### What you are asked to do
Report each line of the data below in which "with" appears.

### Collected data

......

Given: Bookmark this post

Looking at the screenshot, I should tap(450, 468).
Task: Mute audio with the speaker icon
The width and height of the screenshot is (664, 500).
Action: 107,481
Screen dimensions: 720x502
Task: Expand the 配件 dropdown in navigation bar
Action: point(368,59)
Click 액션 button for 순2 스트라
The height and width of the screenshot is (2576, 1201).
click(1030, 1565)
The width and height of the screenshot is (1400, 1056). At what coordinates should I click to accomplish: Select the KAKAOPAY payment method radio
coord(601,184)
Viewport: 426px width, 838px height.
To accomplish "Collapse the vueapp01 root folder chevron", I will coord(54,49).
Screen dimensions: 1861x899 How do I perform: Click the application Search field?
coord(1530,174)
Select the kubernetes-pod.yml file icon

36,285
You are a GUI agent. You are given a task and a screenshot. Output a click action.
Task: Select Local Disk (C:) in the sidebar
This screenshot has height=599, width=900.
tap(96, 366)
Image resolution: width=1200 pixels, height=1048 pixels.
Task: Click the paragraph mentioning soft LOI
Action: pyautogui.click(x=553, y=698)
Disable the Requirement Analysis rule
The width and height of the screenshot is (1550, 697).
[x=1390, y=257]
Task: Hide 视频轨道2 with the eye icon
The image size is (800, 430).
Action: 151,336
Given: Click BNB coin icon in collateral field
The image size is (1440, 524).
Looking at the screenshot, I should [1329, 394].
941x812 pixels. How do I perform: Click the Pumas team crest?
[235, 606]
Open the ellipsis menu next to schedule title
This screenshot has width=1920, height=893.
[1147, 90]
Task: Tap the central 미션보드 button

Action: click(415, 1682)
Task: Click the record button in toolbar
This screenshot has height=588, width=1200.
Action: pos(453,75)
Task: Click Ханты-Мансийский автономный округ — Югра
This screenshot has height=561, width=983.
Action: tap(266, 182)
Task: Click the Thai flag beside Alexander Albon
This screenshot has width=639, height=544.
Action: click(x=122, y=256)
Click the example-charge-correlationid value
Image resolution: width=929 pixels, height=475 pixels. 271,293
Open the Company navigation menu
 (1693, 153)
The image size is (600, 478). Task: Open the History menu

......

### Output for this exercise
Task: Mute audio with the speaker icon
Task: Hide 视频轨道2 with the eye icon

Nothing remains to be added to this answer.